Instruções das tarefas:
A) Liste todos os nomes próprios de pessoas que aparecem no trecho sobre o filme No Mundo da Lua.
B) Retome o trecho sobre o filme No Mundo da Lua e escreva a continuação a partir da última frase apresentada.

Trecho do documento:
━━━━━━

No Mundo da Lua (1991)

A magia acontece no campo da inocência

Michel Gutwilen - 26 de fevereiro de 2021

Duas irmãs vivem no campo com seus pais. Dani está com 14 anos e sonha com seu primeiro beijo. Maureen é um pouco mais velha, com 17 anos, já dirige e tem seu próprio namorado. Em comum a elas, um amor (ou uma veneração): Elvis Presley. O cantor marca presença nos posters espalhados pela parede do quarto que elas dividem e sua música é constantemente reproduzida na vitrola. Elvis é como o símbolo de um ideal masculino, do “homem perfeito”. As duas meninas do interior norte-americano vivem a vida esperando a chance de serem escolhidas por um homem desses. No primeiro diálogo entre elas, a mais velha compartilha suas inseguranças sobre nunca sair da pequena cidade e não encontrar um homem perfeito, o que leva a um diálogo sobre a fábula do homem da Lua.

━━━━━━

Dados coletados:
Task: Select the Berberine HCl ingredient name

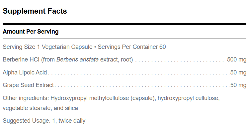Action: pos(21,60)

━━━━━━

As respostas:
A) Michel Gutwilen, Dani, Maureen, Elvis Presley

B)
Não à toa, quando No Mundo da Lua começa, a trilha sonora toca Elvis e o primeiro plano do filme tem como imagem uma lua cheia brilhante, mas depois, sem cortes, vai redirecionando seu olhar para a casa onde irmãs vivem, mostrando-lhes se preparando para dormir. Esse movimento de câmera, que vai do céu em direção ao chão, já pode ser visto como símbolo da comunhão entre o mundo ideal e o mundo real, indicando que, nesta obra, não há ruptura entre os dois. 

Ainda nesta cena, é curioso como o diretor Robert Mulligan, ao dar zoom na casa, coloca, no centro do plano, Maureen se despindo e ficando de roupas íntimas. Ou seja, a primeira impressão visual daquela personagem é no sentido de ressaltar seu corpo, um símbolo de anti-inocência. Essa escolha prenuncia a dicotomia que marcará as aventuras vividas pelas duas irmãs com o mesmo rapaz: enquanto Maureen terá uma relação que se consuma carnalmente; a de Dani envolve uma paixão platônica.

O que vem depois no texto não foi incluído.